Ibid, lettre du 11 septembre 1933, p.62

J'ai croisé de page en page des personnages et des événements découverts dans la biographie de René Char2, Breton, Bunuel, le cinéma, Bataille, la mort de Raymond Roussel…
Je confronte les lignes suivantes pour mémoire, parce que si l'anecdote est amusante soixante-dix ans plus tard, elle est représentative de la violence physique qui accompagnait les passions littéraires (et politiques) de ces années-là.
Il s'agit des raisons qui ont amené le groupe surréaliste conduit par Breton à saccager une boîte nommée Le Maldoror. Au cours de la bagarre, René Char recevra un coup de couteau.

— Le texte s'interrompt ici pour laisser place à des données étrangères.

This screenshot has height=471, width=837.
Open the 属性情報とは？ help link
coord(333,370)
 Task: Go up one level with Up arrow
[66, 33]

Dans un interview paru dans Le Soir du 17 février 1930, Vitrac raconte la provocation malicieuse qui a présidé au baptême de la boîte:
Je suis en effet responsable de cette histoire. Il y a quelques mois, M. de Landau, que je ne connaissais pas, m'annonça l'ouverture d'une nouvelle boîte, «La Locomotive», qu'il comptait exploiter à Montparnasse. Je lui déclarai qu'il n'aurait personne, que l'enseigne me paraissait saugrenue et qu'il devait prendre exemple sur des lieux de plaisir de la rive droite, tout en restant rive-gaucher. «Maldoror», lui dis-je, voilà qui conviendrait admirablement. Rien ne vous manquera. Ni les snobs, ni les Américains, ni le scandale. Car l'auteur des «Chants de Maldoror» est tabou pour une demi-douzaine d'occultistes qui ne manqueront pas de vous assaillir aux cris d'Abracadabra et de «Vive Monsieur le Comte!». Robert Desnos acheva de le persuader.

Ibid, interview p.85

De son côté, Laurent Greisalmer raconte et imagine la décision de saccager «Le Maldoror»:
Au café Cyrano, c'est jour de tempête! André Breton porte un masque de colère blanche et Aragon la toge de Fouquet-Tinville. Non seulement les traîtres au groupe surréaliste se répandent dans Paris pour cracher sur eux, mais ils osent blasphémer sur ce qu'il y a de plus précieux à leurs yeux: Les Chants de Maldoror et les Poésies de Lautréamont. Lautréamont! L'auteur de leur jeunesse, celui qui les a galvanisés pour toujours.
Sur une table du café, un exemplaire de l'hebdomadaire Candide, ce 14 février 1930, apporte la preuve de la cabale. En commandant un picon-Citron, Paul Eluard jette un coup d'œil à l'article d'Odette Pannetier: «Il paraît que ça ne va guère, chez les surréalistes, s'amuse la journaliste. Ces messieurs Breton et Aragon se seraient rendus inssupportables en prenant des airs de haut commandement. On m'a même dit qu'on jugerait deux adjudants "rempilés"».
— Ce «on» pue le mouchardage, remarque-t-il.
Mais, surtout, l'article donne une information que Breton tient pour une insulte personnelle: d'anciens surréalistes conduits par Robert Desnos auraient convaincu un nouveau bar-dancing de Montparnasse de prendre le nom de Maldoror: «Ils disent comme ça que Maldoror, pour un surréaliste, c'est l'équivalent de Jésus-Christ pour un chrétien, et que voir ce nom-là employé comme enseigne, ça va sûrement scandaliser ces messieurs Breton et Aragon.»
C'est peu dire. André Breton, avant toute discussion, a décidé une expédition punitive.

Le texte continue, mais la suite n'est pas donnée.